Upvote:0
To add to Andrei's answer, I quote this passage written by Thich Nhat Hanh, the Vietnamese Zen master who recently passed away:
This body of mine will disintegrate, but my actions will continue me… If you think I am only this body, then you have not truly seen me. When you look at my friends, you see my continuation. When you see someone walking with mindfulness and compassion, you know he is my continuation. I don’t see why we have to say “I will die,” because I can already see myself in you, in other people, and in future generations.
Even when the cloud is not there, it continues as snow or rain. It is impossible for the cloud to die. It can become rain or ice, but it cannot become nothing. The cloud does not need to have a soul in order to continue. There’s no beginning and no end. I will never die. There will be a dissolution of this body, but that does not mean my death.
I will continue, always.
Upvote:2
No. The light of a lamp is a well-known Buddhist metaphor for continuity of information-causation (what Nagarjuna refers to as "the divine"), since at least The Questions of King Milinda:
--“Can there be any rebirth where there is no transmigration?”
--“Yes there can, just as a man can light one oil-lamp from another but nothing moves from one lamp to the other; or as a pupil can learn a verse by heart from a teacher but the verse does not transmigrate from teacher to pupil.”
and
The king said: ‘He who is born, Nāgasena, does he remain the same or become another?’
[Nagasena:] ‘Neither the same nor another.’
[King:] ‘Give me an illustration.’
[N] ‘Now what do you think, O king? You were once a baby, a tender thing, and small in size, lying flat on your back. Was that the same as you who are now grown up?’
[K] ‘No. That child was one, I am another.’
[N] ‘If you are not that child, it will follow that you have had neither mother nor father, no! nor teacher. You cannot have been taught either learning, or behaviour, or wisdom. What, great king! is the mother of the embryo in the first stage different from the mother of the embryo in the second stage, or the third, or the fourth ? Is the mother of the baby a different person from the mother of the grown-up man?
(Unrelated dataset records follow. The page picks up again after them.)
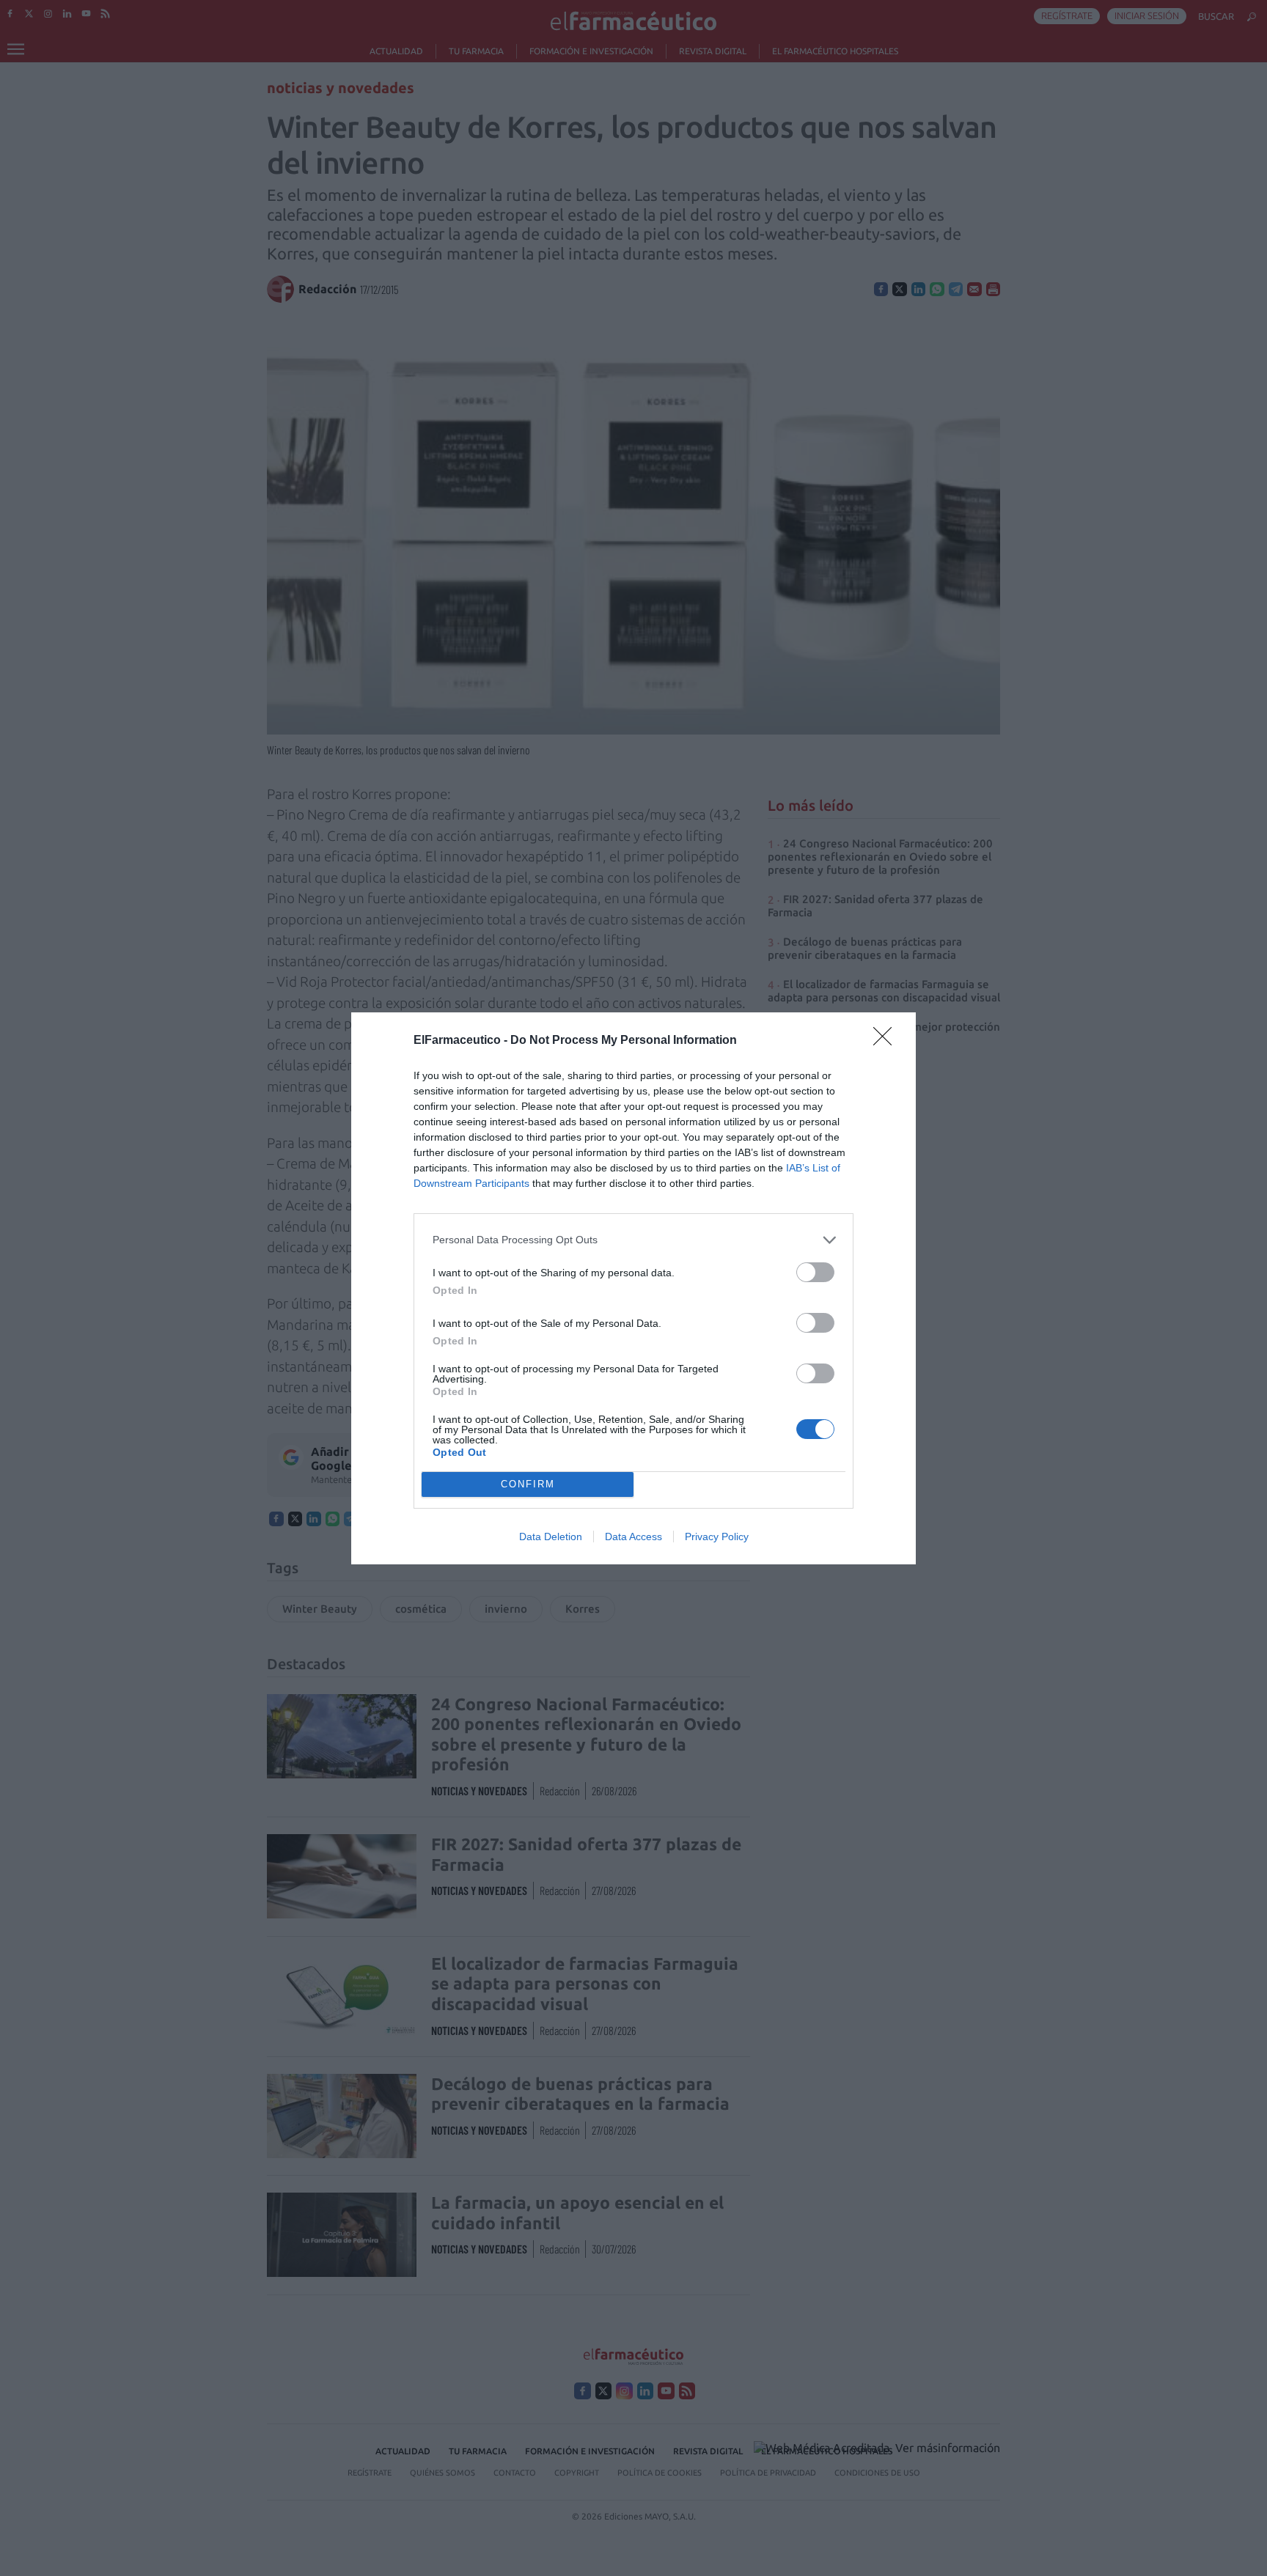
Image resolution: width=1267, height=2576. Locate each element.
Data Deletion (550, 1536)
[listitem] (633, 1240)
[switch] (815, 1272)
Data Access (633, 1536)
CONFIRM (528, 1484)
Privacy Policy (717, 1536)
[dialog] (633, 1288)
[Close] (887, 1041)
Is the person who goes to school one, and the same when he has finished his schooling another? Is it one who commits a crime, another who is punished by having his hands or feet cut off ?’
[K] ‘Certainly not. But what would you, Sir, say to that? ’
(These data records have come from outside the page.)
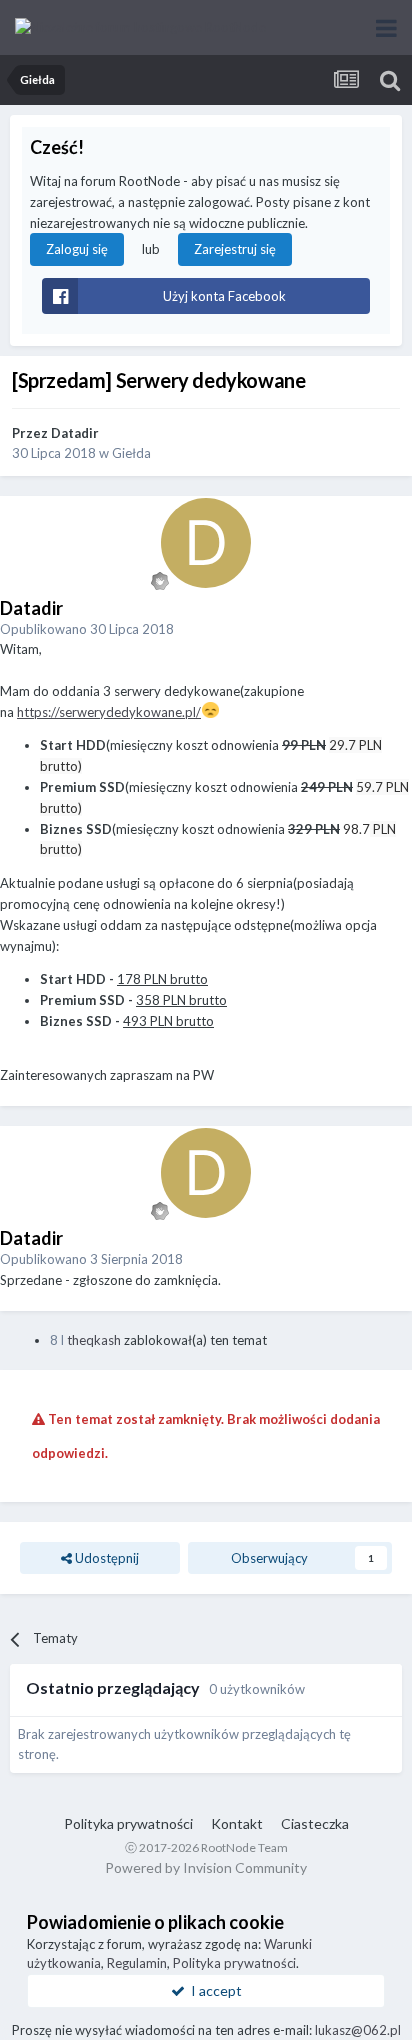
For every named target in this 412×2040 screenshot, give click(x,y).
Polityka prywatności (128, 1823)
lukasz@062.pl (358, 2030)
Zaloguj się (77, 249)
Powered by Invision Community (206, 1867)
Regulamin (137, 1963)
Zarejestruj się (235, 249)
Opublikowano (87, 629)
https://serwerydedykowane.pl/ (109, 712)
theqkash (94, 1340)
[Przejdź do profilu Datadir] (206, 543)
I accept (213, 1990)
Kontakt (237, 1823)
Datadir (75, 433)
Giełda (131, 453)
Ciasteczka (315, 1823)
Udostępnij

The Elder replied: ‘Neither I am what is now the grown up, nor was I what was the tender tiny baby, flat on its back. But all these are tied in one by means of this body.’
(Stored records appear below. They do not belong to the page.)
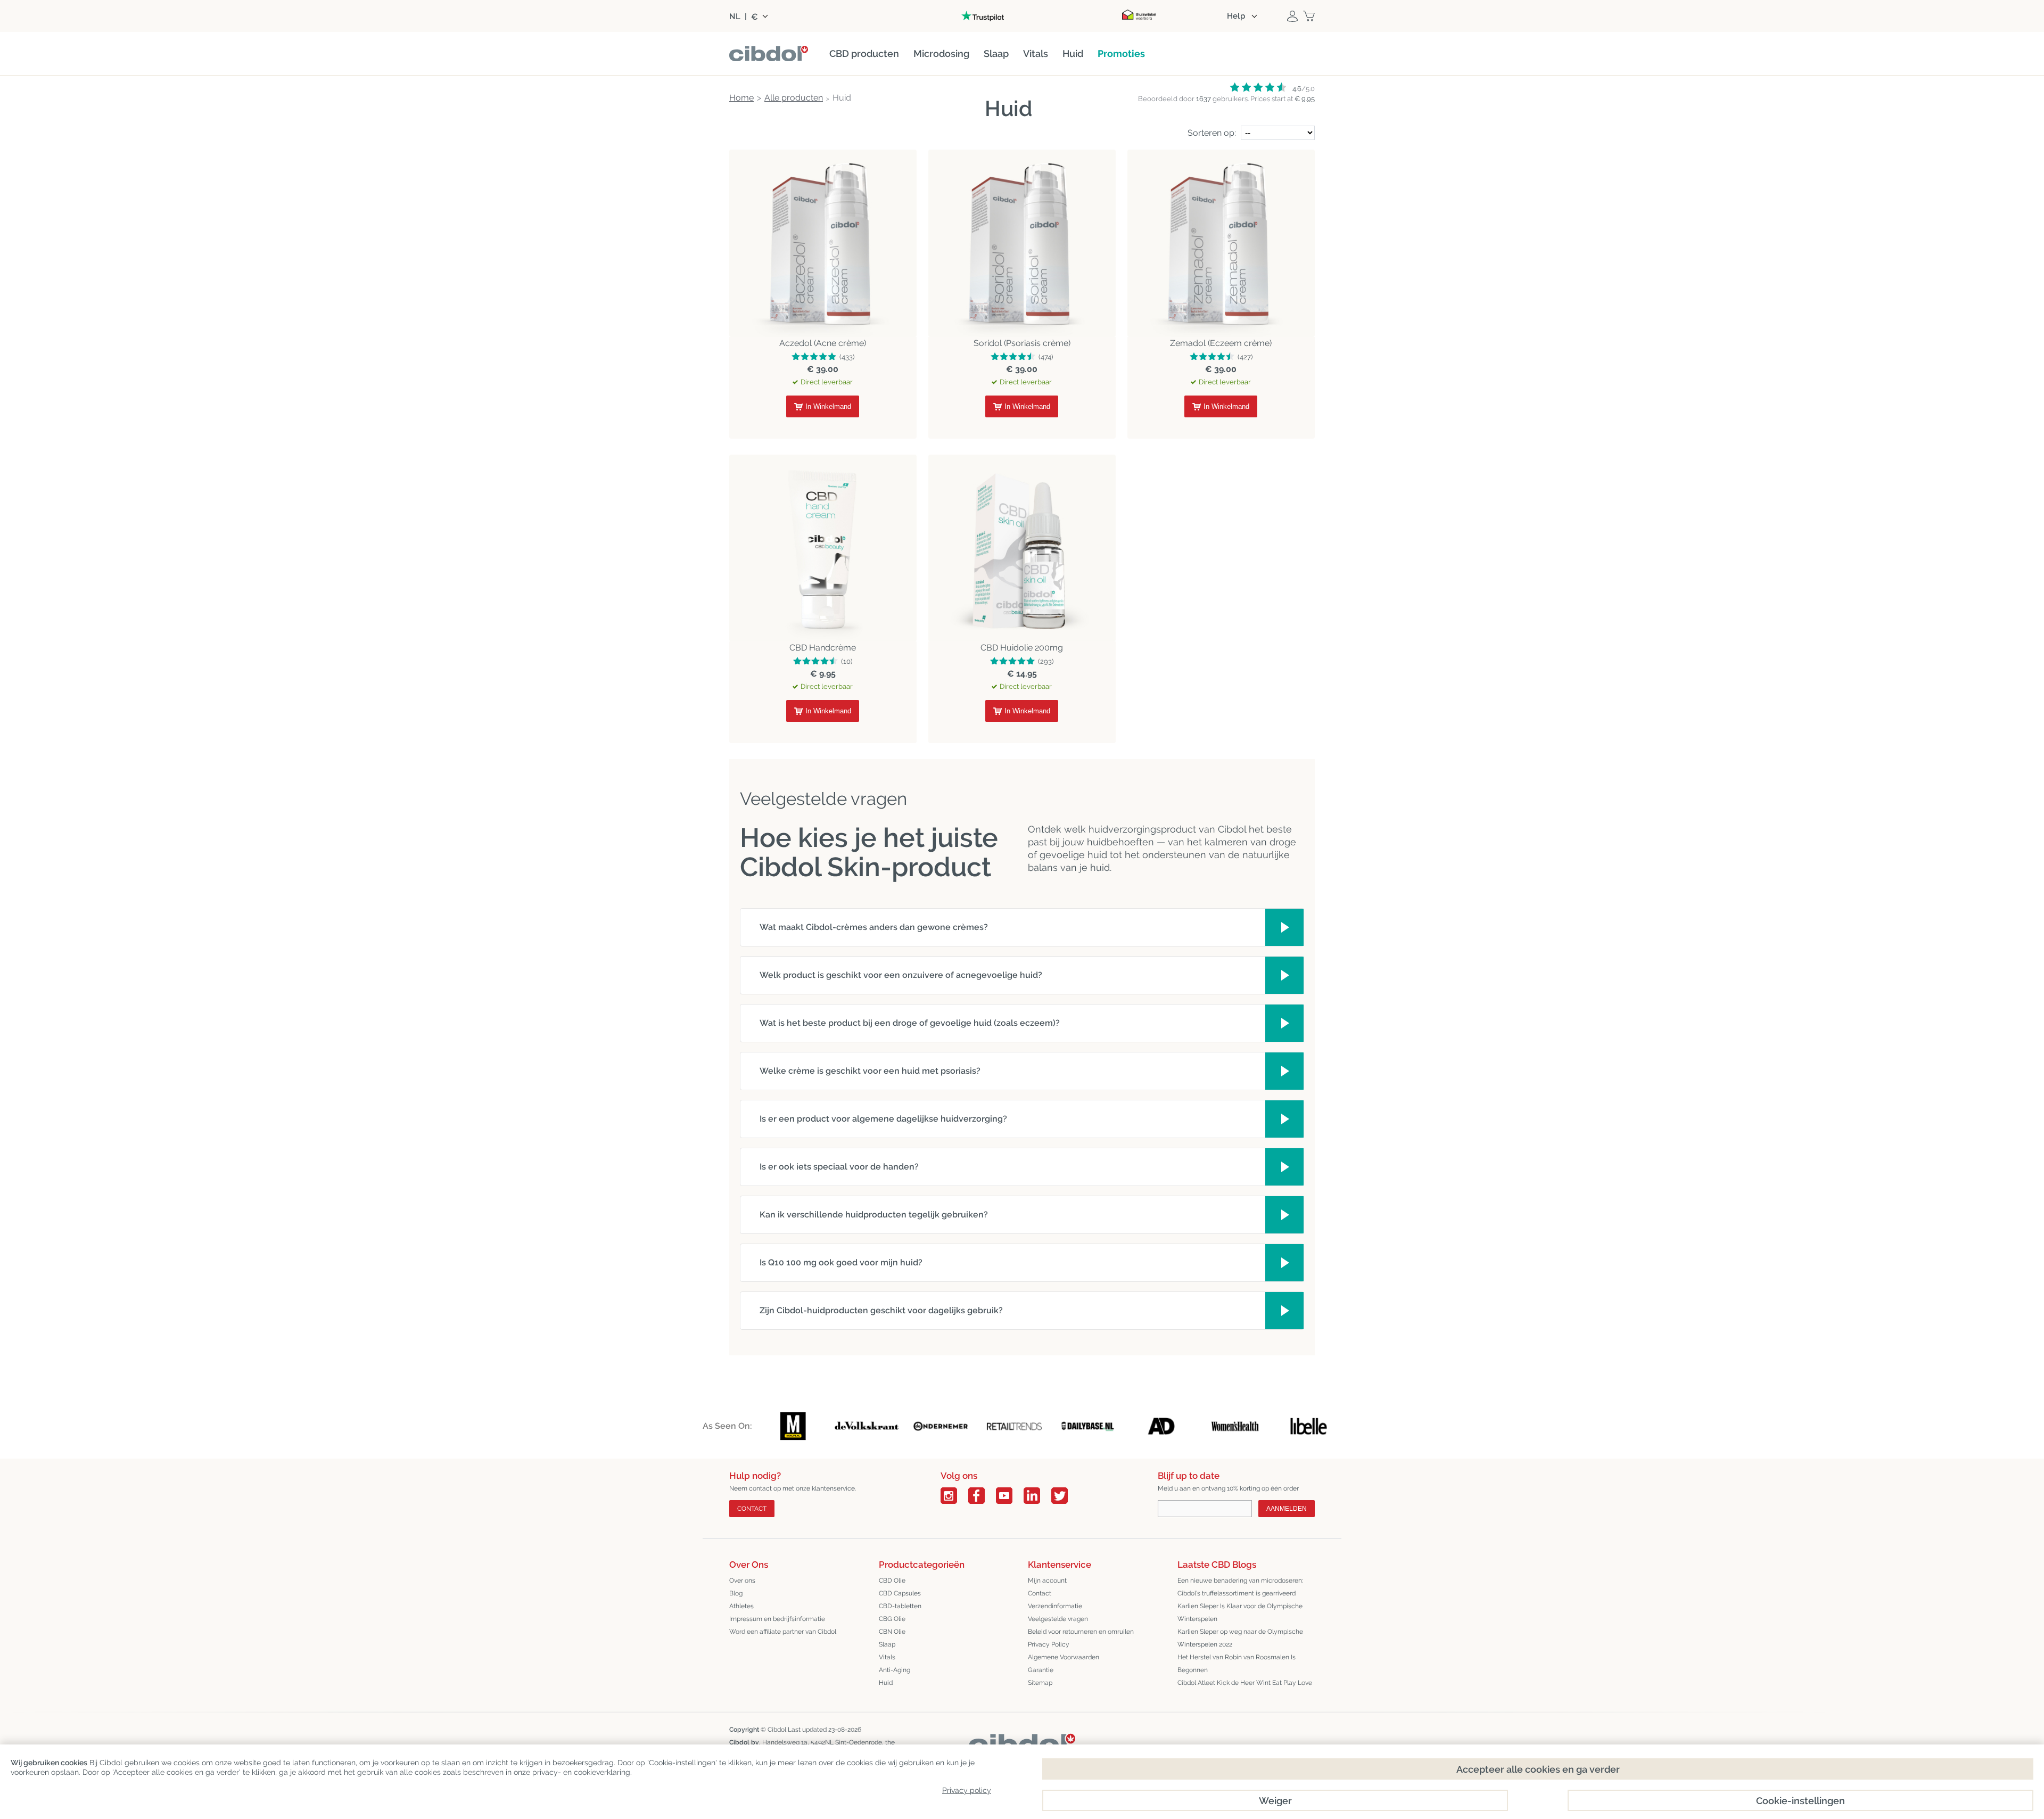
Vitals (887, 1657)
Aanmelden (1286, 1508)
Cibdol (777, 1729)
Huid (886, 1682)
[K] ‘Give me an illustration.’
[N] ‘Suppose a man, O king, were to light a lamp, would it burn the night through?’
[K] ‘Yes, it might do so.’
[N] ‘Now, is it the same flame that burns in the first watch of the night, and in the second?’
[K] ‘No.’
[N] ‘Or the same that burns in the second watch and in the third?’
[K] ‘No.’
[N] ‘Then is there one lamp in the first watch, and another in the second, and another in the third?’
[K] ‘No Sir. But thanks to that lamp the light shined all the night through.’
[Nagasena:] ‘Just so, O king, does the continuity of dharmas connect. One emerges, another dissolves, connecting as it were without [a clear boundary between] the previous and the next, thus the former-consciousness and the next-consciousness cannot be categorized as either the same nor as different.’